Fourth of July in Milwaukee 2026: Every Fireworks Show, Parade & Drone Show
July 4, 2026 is not a normal Fourth.
It's America's 250th birthday — the semiquincentennial — and it falls on a Saturday, which means the greater Milwaukee area gets a full, uninterrupted holiday weekend with every community running its complete parade-and-fireworks playbook. Add in Summerfest's final weekend, a lakefront drone show with brand-new pyrotechnic technology, and fireworks at ten Milwaukee County parks on the same night, and you have the most packed Independence Day calendar this region has seen in a generation.
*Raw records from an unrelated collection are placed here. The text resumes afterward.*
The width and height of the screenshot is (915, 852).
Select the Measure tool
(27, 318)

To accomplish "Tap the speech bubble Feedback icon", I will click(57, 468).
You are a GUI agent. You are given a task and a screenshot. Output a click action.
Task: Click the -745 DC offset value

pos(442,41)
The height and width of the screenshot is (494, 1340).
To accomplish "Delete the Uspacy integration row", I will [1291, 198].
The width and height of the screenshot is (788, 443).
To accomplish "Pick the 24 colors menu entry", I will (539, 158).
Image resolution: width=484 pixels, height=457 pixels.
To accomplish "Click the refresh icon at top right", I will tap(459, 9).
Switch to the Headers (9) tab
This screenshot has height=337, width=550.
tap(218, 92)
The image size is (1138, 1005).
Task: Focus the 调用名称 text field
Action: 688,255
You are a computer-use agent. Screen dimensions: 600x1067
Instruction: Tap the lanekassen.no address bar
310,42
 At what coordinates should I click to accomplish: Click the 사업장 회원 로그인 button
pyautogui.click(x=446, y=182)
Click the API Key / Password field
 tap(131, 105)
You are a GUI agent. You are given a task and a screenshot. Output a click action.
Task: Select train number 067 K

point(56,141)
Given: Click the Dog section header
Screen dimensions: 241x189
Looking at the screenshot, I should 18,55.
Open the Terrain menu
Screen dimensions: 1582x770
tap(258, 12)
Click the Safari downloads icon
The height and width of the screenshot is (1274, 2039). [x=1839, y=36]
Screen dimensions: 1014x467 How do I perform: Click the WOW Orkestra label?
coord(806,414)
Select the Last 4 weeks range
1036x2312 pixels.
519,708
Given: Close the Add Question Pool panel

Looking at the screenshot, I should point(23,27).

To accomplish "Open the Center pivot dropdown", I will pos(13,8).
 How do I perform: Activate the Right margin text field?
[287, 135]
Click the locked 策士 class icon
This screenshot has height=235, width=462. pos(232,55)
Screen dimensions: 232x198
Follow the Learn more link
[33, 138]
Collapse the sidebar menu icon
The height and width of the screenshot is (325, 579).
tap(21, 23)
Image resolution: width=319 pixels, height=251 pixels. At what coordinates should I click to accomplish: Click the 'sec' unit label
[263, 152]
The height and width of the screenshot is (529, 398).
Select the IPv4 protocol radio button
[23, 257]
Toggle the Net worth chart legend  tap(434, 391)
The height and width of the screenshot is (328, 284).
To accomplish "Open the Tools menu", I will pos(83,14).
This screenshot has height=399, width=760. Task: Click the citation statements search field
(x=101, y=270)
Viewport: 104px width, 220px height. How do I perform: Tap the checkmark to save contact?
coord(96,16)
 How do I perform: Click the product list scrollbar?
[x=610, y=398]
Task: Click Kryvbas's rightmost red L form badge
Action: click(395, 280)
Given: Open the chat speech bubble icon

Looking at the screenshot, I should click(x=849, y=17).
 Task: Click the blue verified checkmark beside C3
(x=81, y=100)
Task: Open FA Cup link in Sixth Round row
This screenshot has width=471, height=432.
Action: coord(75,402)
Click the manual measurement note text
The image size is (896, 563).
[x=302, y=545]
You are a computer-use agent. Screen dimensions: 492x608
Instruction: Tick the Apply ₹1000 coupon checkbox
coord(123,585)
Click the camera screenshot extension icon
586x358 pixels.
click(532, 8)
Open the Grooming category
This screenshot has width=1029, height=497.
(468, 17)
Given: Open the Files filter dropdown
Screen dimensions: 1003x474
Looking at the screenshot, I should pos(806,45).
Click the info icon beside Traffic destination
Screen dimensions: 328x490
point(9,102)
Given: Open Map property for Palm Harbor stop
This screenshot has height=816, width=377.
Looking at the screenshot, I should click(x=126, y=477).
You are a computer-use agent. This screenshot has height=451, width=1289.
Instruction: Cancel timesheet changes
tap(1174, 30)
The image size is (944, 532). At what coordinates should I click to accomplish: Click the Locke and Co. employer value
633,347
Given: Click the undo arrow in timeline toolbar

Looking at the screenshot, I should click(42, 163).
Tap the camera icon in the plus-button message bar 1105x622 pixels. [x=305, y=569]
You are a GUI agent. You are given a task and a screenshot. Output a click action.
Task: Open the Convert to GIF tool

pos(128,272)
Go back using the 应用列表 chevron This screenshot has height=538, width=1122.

This guide covers the whole six-county metro organized so you can find the celebration closest to home or build a multi-day fireworks tour.
The three big Milwaukee moments
Before the town-by-town list, here are the three marquee events that anchor the metro weekend.
The Milwaukee Lakefront Drone Show — Friday, July 3
Milwaukee County's signature July 3 lakefront tradition continues in its new form: a roughly 45-minute drone show over the lakefront at McKinley Beach and McKinley Park, produced with Northern Lights Drone Show by BCI Entertainment. The 2026 edition debuts pyrotechnic drone technology — synchronized aerial light formations blended with controlled spark effects — which splits the difference between a drone show and traditional fireworks better than anything the region has seen.
A synchronized soundtrack accompanies the show and is available for personal download in most viewing zones, an expanded lineup of family activities runs along the lakefront through the evening, food vendors will be on site, and parking is $20, cash only. The show is generally visible up and down the lakefront, but McKinley Beach and McKinley Park are the official viewing areas. This replaces the old July 3 lakefront fireworks, a tradition that once drew more than 100,000 people to Veterans Park — and the drone show has quickly built its own following, so treat it like the big event it is: arrive early, bike or rideshare if you can, and pack the cash for parking if you can't.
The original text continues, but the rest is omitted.